Meskipun demikian, BNPB turut memperingatkan bahwa kejadian bencana yang dipicu oleh fenomena siklon tropis Senyar beberapa waktu lalu menyebabkan jumlah korban; baik yang meninggal dunia, luka maupun hilang berada di angka lebih dari 1.100 jiwa. Hal ini tentunya harus dijadikan pembelajaran sebagai antisipasi ke depannya oleh seluruh lingkup pemerintah daerah.

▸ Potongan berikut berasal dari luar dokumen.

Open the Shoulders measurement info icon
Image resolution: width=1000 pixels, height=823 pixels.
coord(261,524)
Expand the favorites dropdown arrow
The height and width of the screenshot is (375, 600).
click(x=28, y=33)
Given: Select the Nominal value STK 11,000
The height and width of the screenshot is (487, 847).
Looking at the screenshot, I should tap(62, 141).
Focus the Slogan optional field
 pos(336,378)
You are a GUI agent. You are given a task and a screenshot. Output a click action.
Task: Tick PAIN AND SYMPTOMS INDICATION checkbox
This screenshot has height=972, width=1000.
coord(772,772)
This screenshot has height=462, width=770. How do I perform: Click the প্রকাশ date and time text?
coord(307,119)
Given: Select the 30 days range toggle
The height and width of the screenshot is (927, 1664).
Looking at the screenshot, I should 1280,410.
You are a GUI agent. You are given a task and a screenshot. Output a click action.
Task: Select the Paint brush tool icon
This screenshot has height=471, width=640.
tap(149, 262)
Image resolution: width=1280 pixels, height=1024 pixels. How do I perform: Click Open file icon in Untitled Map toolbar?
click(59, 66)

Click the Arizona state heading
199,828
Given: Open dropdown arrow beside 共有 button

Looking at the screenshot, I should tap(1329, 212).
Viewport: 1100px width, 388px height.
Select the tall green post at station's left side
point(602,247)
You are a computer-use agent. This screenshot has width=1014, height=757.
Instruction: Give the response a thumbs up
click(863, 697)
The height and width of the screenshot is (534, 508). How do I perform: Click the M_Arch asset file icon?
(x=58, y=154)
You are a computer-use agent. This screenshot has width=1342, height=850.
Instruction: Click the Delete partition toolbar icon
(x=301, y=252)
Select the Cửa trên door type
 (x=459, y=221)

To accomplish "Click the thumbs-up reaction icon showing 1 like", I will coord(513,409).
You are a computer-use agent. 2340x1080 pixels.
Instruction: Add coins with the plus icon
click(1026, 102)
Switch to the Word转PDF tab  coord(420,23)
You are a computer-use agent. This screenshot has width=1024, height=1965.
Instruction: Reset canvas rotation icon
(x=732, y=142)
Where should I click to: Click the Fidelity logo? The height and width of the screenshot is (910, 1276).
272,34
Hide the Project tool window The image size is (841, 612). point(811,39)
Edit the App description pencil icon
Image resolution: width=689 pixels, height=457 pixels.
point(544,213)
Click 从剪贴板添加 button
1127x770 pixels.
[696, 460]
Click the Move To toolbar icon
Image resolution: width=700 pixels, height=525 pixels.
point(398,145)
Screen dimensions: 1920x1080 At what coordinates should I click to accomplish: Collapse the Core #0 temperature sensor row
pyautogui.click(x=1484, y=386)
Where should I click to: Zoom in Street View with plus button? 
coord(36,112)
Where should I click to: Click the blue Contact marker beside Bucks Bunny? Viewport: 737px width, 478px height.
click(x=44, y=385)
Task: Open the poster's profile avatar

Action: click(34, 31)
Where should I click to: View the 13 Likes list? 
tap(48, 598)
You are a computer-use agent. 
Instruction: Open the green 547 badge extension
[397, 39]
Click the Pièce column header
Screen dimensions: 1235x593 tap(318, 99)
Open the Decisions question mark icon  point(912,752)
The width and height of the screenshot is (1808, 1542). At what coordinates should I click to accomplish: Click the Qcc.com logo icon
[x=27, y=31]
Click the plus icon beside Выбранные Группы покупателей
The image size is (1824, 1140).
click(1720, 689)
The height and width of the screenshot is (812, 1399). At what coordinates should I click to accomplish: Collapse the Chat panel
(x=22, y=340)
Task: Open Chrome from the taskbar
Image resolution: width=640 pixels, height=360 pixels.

Sebab, selain jumlah korban jiwa yang meningkat, angka kerugian juga bertambah.
“Lima tahun terakhir, dari tahun 2021-2025, jumlah kejadian bencana di Indonesia fluktuatif. 2022-2024 meskipun jumlah bencana di atas 3000 kejadian, BNPB berupaya menurunkan dampaknya,” ungkap Suharyanto.
“Ini sudah turun, tapi ketika 25-26 November 2025 terjadi Siklon Senyar, di tiga provinsi di Sumatra, tentunya grafik ini naik lagi. Karena bertambah 1.100 korban jiwa dan menelan biaya kerusakan puluhan triliun,” tambahnya.
Pencegahan dan Tantangannya
Menurut Suharyanto, beberapa kejadian bencana seharusnya dapat dicegah atau minimal ditekan dampaknya, namun apa yang ditimbulkan akibat adanya siklon tropis Senyar harus menjadi atensi penuh. Sebab, menurut data per hari ini, ada 3.176 kejadian yang secara garis besar adalah jenis bencana hidrometeorologi basah.
Hal ini sekaligus menandai bahwa dalam upaya menurunkan dampak bencana masih menjadi tantangan bersama, dan urusan bencana tidak hanya menjadi tanggung jawab pemerintah pusat saja. Perlu ada campur tangan dari berbagai pihak, baik pemerintah pusat, daerah, dunia usaha, komunitas hingga media masa.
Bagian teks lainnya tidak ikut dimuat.